▶ _WORK REQUIRED_
Nothing but the lines from the one containing "Image resolution: width=1568 pixels, height=595" to the end of the records that follow should be transcribed, each exactly, with the pictures left out.

Stored data entries:
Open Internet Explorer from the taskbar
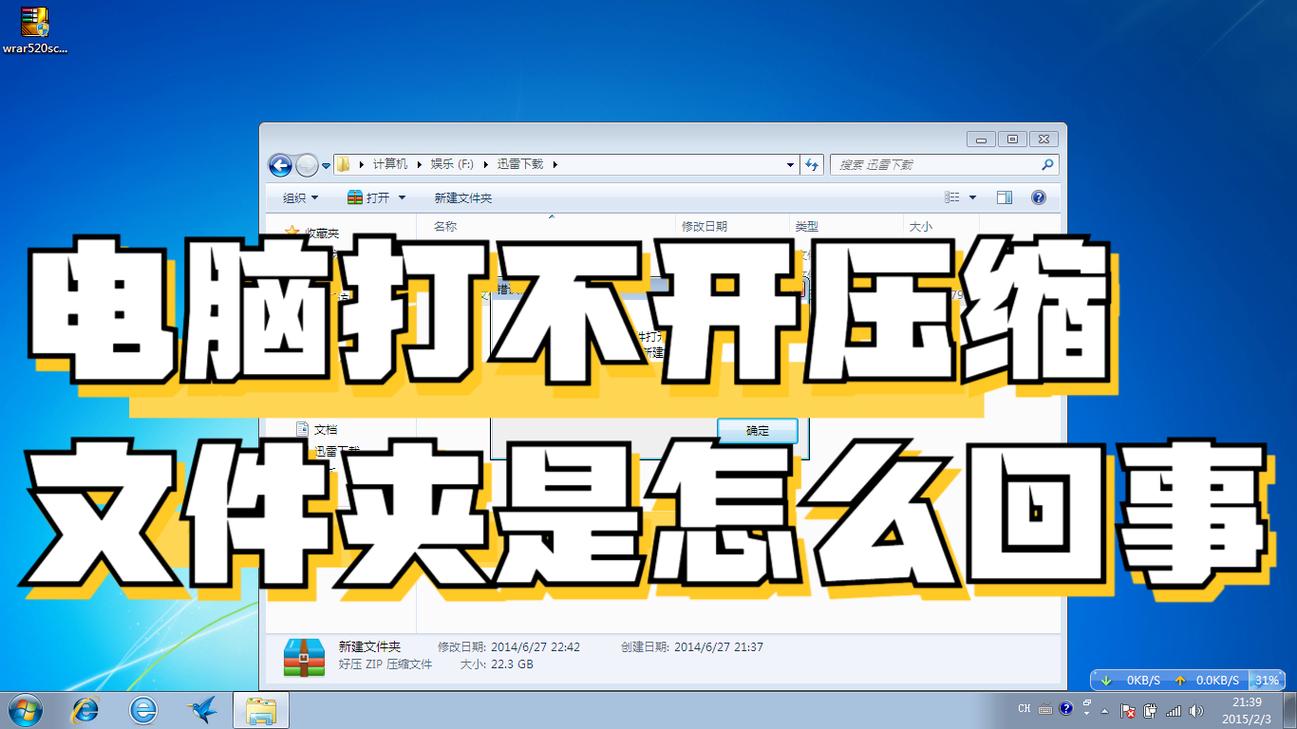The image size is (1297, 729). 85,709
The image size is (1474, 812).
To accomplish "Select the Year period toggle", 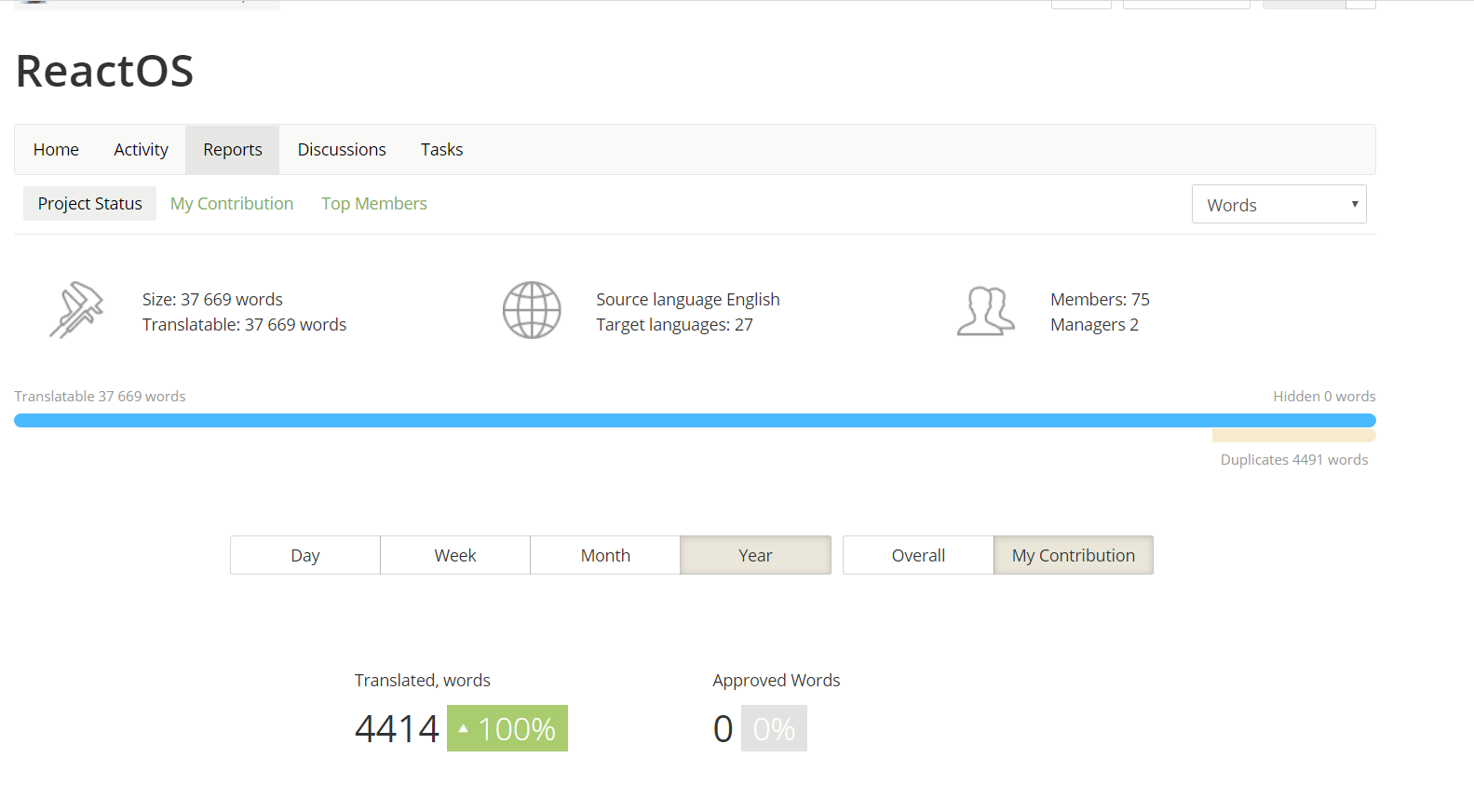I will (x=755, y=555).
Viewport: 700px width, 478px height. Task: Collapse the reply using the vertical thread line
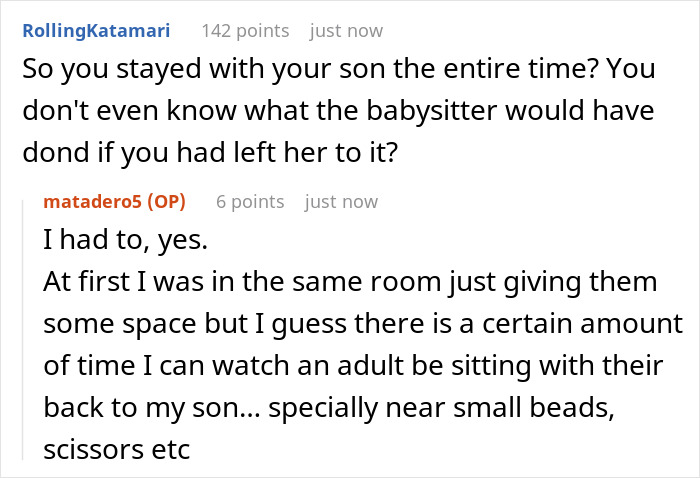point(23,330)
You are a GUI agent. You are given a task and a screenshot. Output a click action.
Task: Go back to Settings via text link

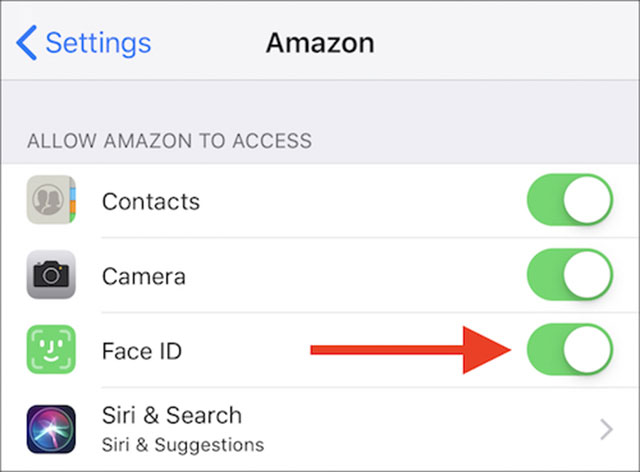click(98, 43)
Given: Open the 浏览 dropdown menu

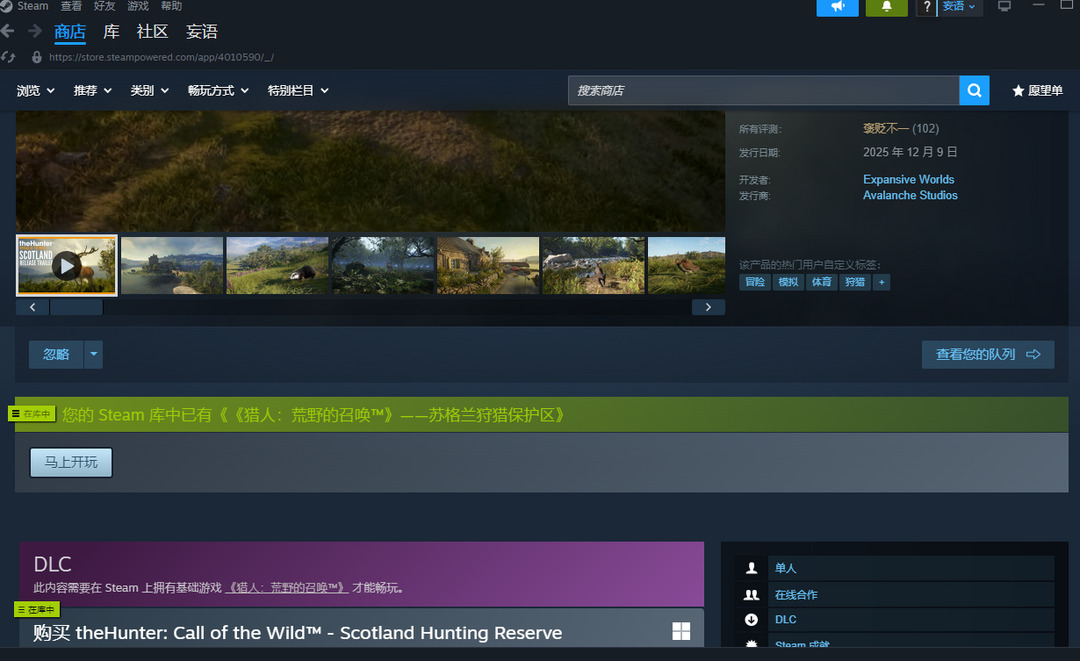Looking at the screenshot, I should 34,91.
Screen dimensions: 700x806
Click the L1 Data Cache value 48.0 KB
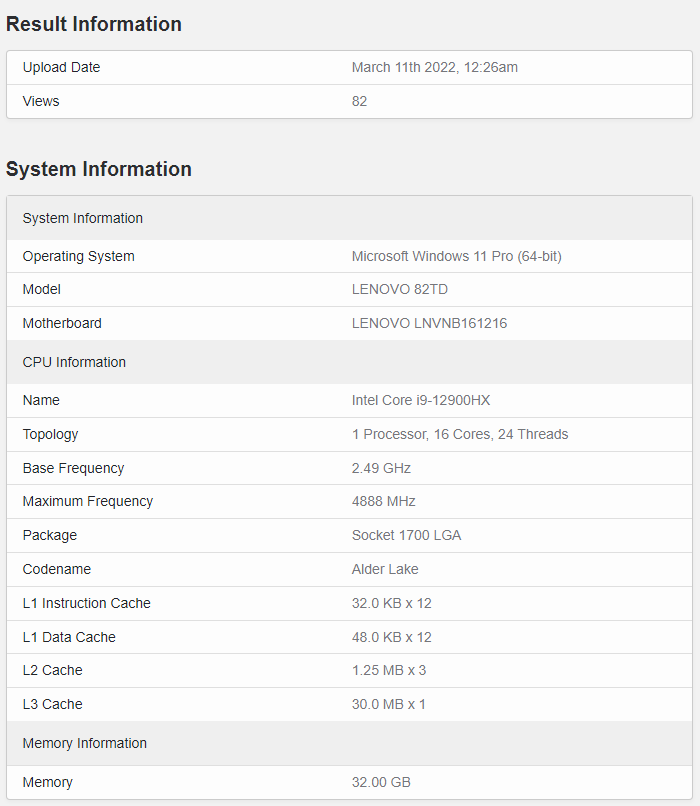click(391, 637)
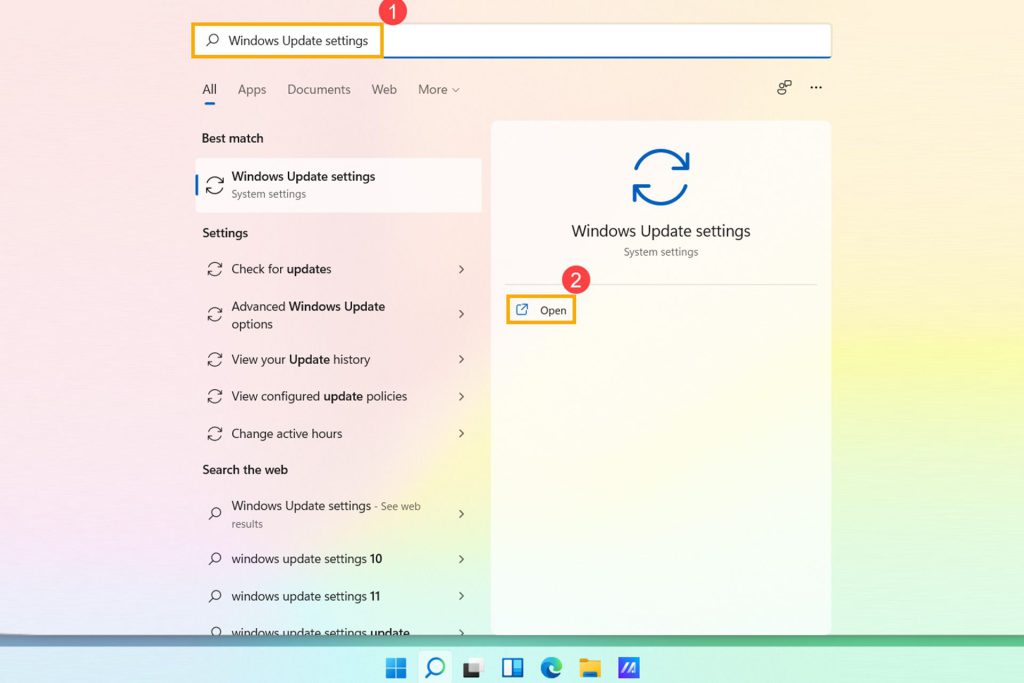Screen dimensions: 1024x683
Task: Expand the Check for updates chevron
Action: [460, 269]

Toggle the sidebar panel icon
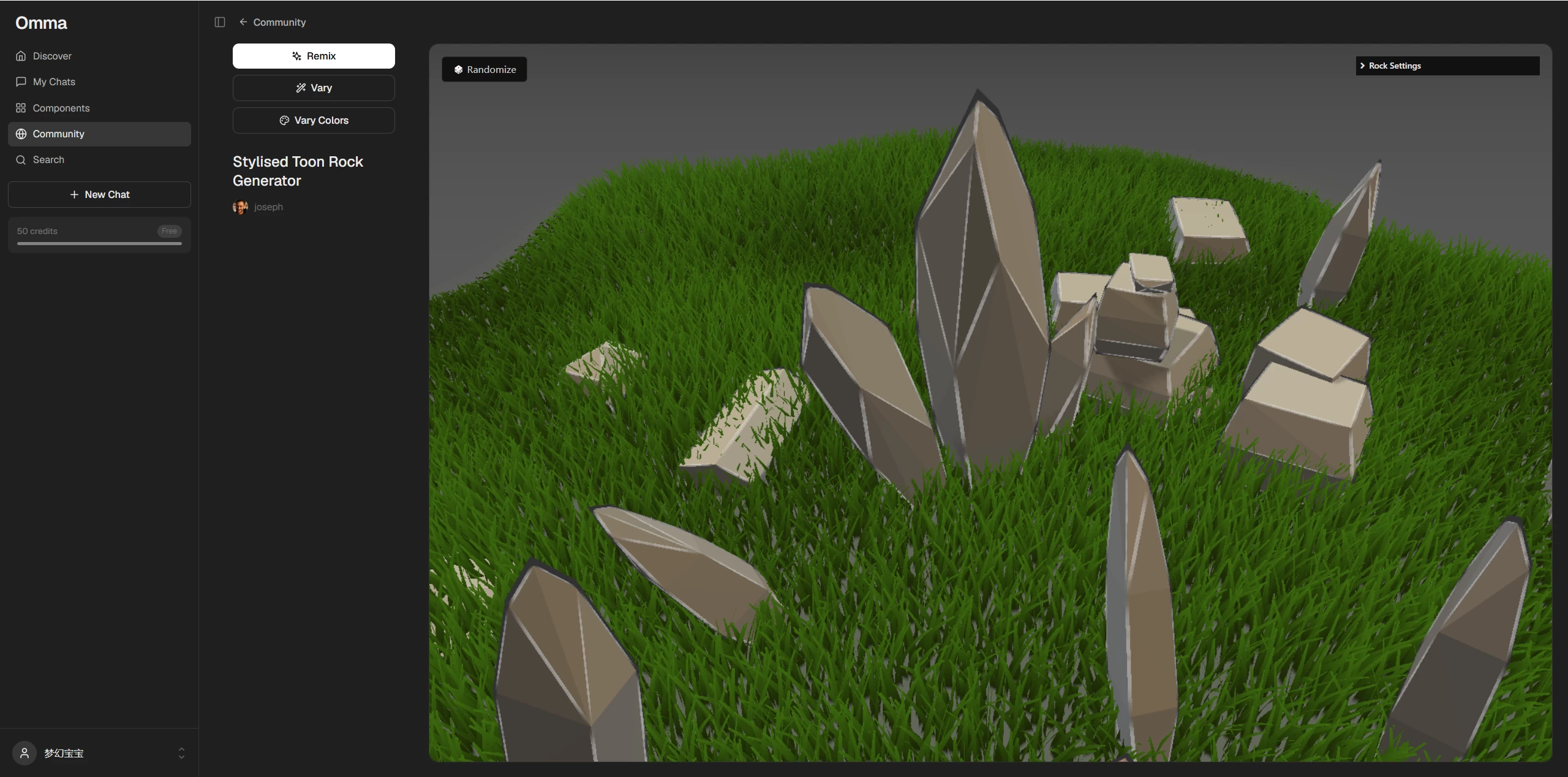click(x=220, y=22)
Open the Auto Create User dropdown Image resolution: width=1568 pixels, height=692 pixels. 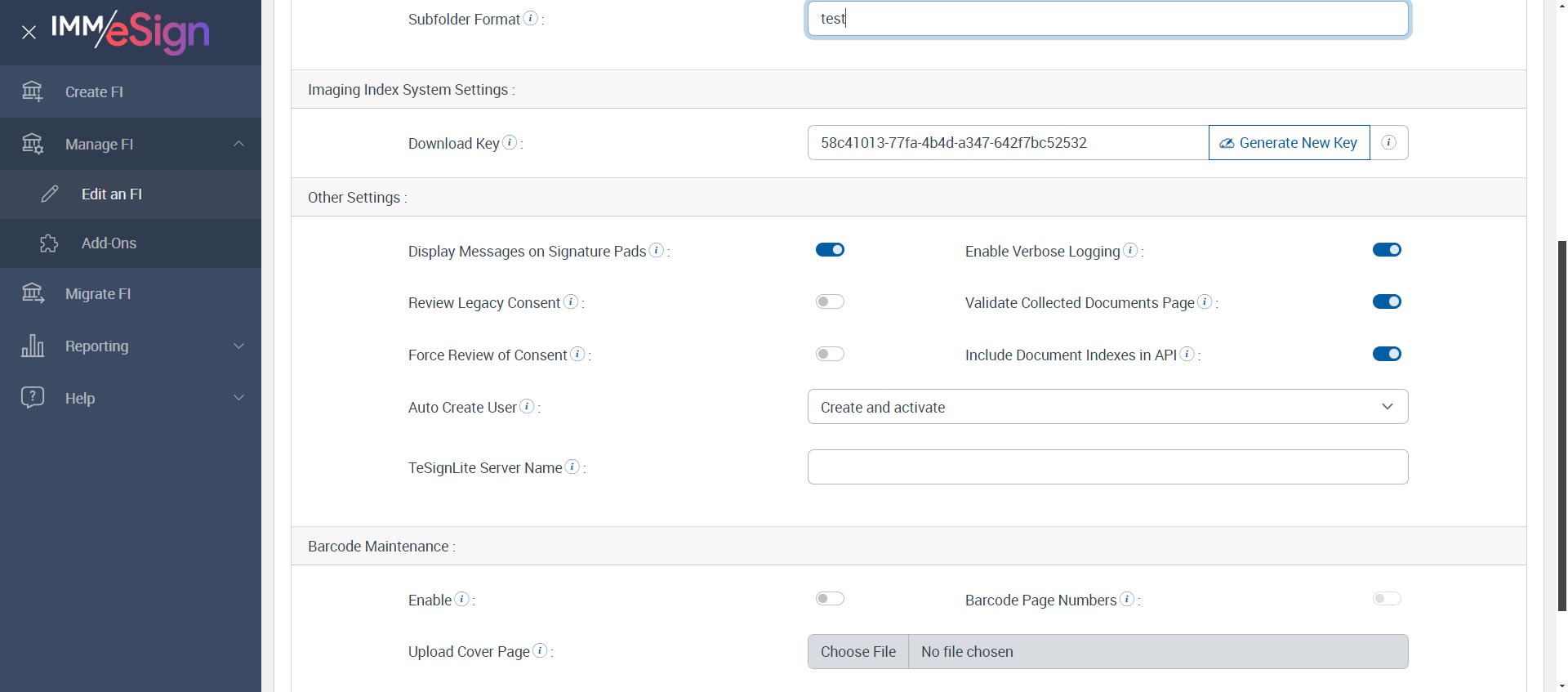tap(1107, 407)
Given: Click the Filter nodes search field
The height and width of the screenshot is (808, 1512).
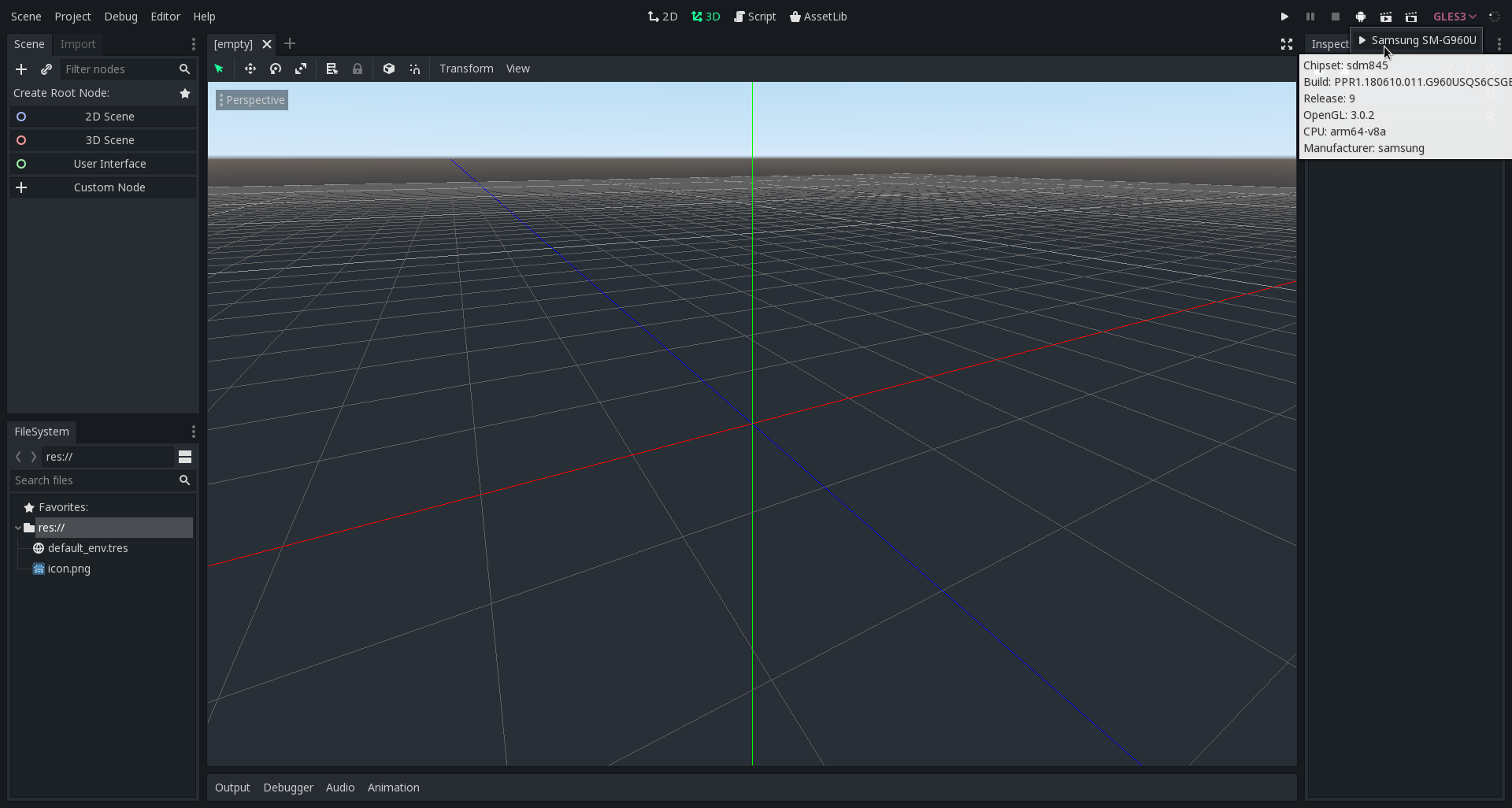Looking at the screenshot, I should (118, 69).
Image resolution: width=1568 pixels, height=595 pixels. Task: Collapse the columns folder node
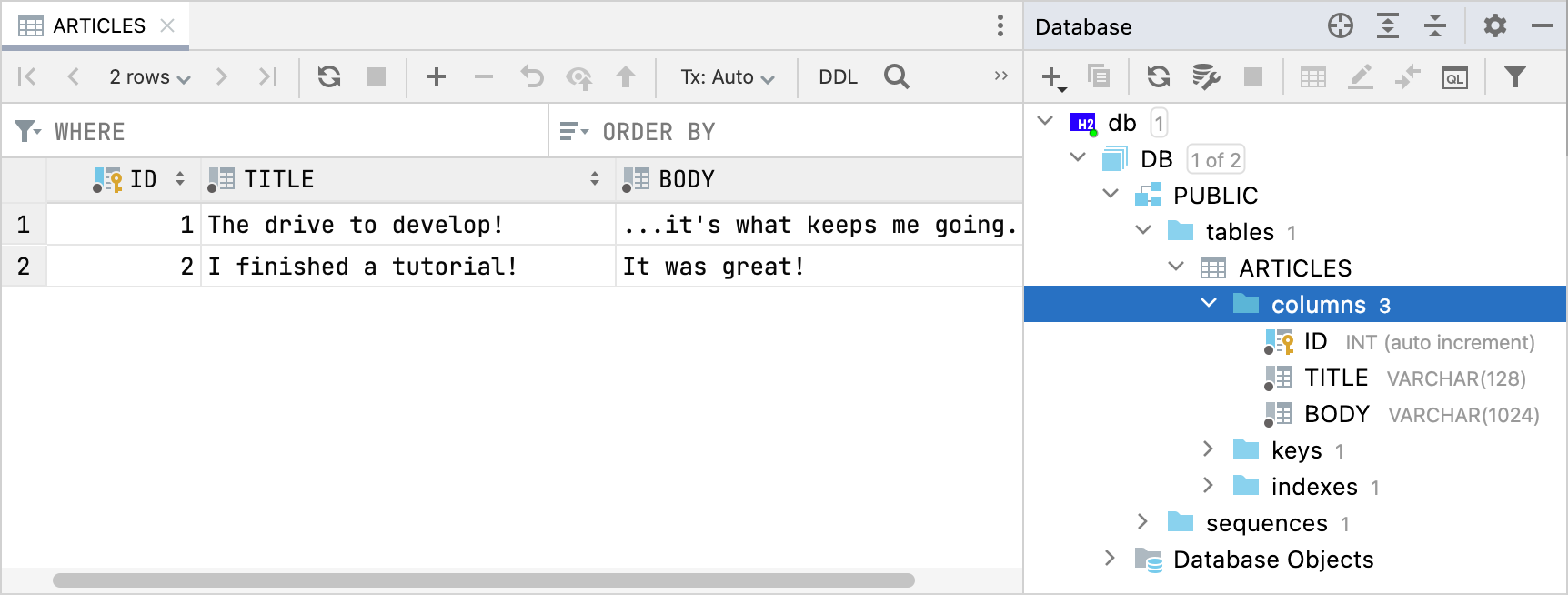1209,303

▶ _ANSWER TO THE PROBLEM_
Image resolution: width=1568 pixels, height=595 pixels. Task: Collapse the columns folder node
1209,303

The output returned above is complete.